→ Problems and tasks
(a) According to the article on Victorian state taxes, how much did the land tax bill for Angie Romas's sandblasting small business change over a decade?
(b) In the article on Victorian state taxes, rewrite the passage from "In its budget" up to and including "from $5.2bn in 2022-23.", substituting "stifling" for "choking".
(c) Render the following sentence from the article on Victorian state taxes into French: "Those taxes had increased at an average annual rate of 7.6 per cent, well above inflation."

Surplus must set up the state to cut debt and taxes
While under pressure to increase taxes to boost revenue, Ms Symes and Premier Jacinta Allen should avoid killing the proverbial “goose that laid the golden egg” by further tearing the heart of the most productive sectors of the state economy. Damon Johnston and Lily McCaffrey reported last week on Victorian businesses struggling to pay the Labor government’s land tax grabs, which for some firms have soared by 2300 per cent. Ms Symes’ response to cases such as Angie Romas’s sandblasting small business – whose land tax bill has spiralled from $8700 to more than $203,000 in a decade – did not inspire confidence in other enterprises. Businesses have a greater capacity to pay, the Treasurer said. Until they can’t. In his letter to Ms Symes, Mr Romas, who employs 14 people, said he was looking at closing the business because land tax had “become too large a cost to justify”.
In its budget submission, the Victorian Chamber of Commerce and Industry warned that state-based business taxes – which include land tax, land transfer duty, stamp duty, payroll tax, the mental health levy and the Covid debt levy – were stalling business investment, slowing transactions and choking growth. “Just three taxes alone – payroll tax, land tax and land transfer duty for commercial and industrial land – represent an average 40 per cent of Victoria’s total tax revenue,” the chamber’s chief executive, Paul Guerra, told The Australian. Those taxes had increased at an average annual rate of 7.6 per cent, well above inflation. The state is expected to rake in $9.3bn from land taxes – including its Covid debt levy on landholdings – in 2027-28, up from $5.2bn in 2022-23.

→ Supplied information
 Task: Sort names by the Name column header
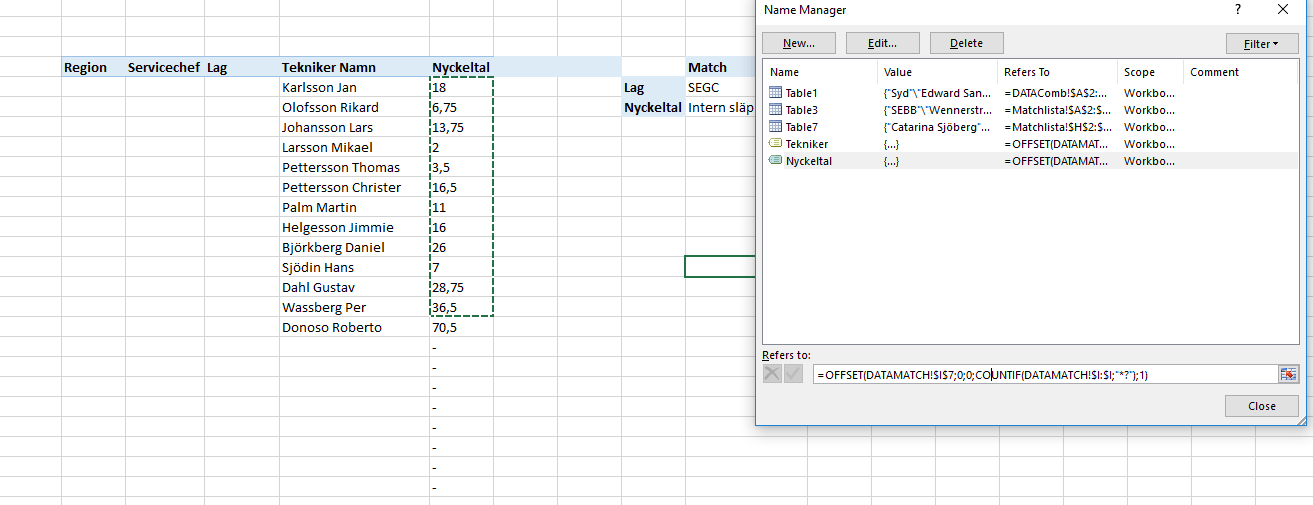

→ Responses by task
(a) It rose from $8700 to more than $203,000.

(b)
In its budget submission, the Victorian Chamber of Commerce and Industry warned that state-based business taxes – which include land tax, land transfer duty, stamp duty, payroll tax, the mental health levy and the Covid debt levy – were stalling business investment, slowing transactions and stifling growth. “Just three taxes alone – payroll tax, land tax and land transfer duty for commercial and industrial land – represent an average 40 per cent of Victoria’s total tax revenue,” the chamber’s chief executive, Paul Guerra, told The Australian. Those taxes had increased at an average annual rate of 7.6 per cent, well above inflation. The state is expected to rake in $9.3bn from land taxes – including its Covid debt levy on landholdings – in 2027-28, up from $5.2bn in 2022-23.

(c) Ces impôts avaient augmenté à un rythme annuel moyen de 7,6 pour cent, bien au-dessus de l'inflation.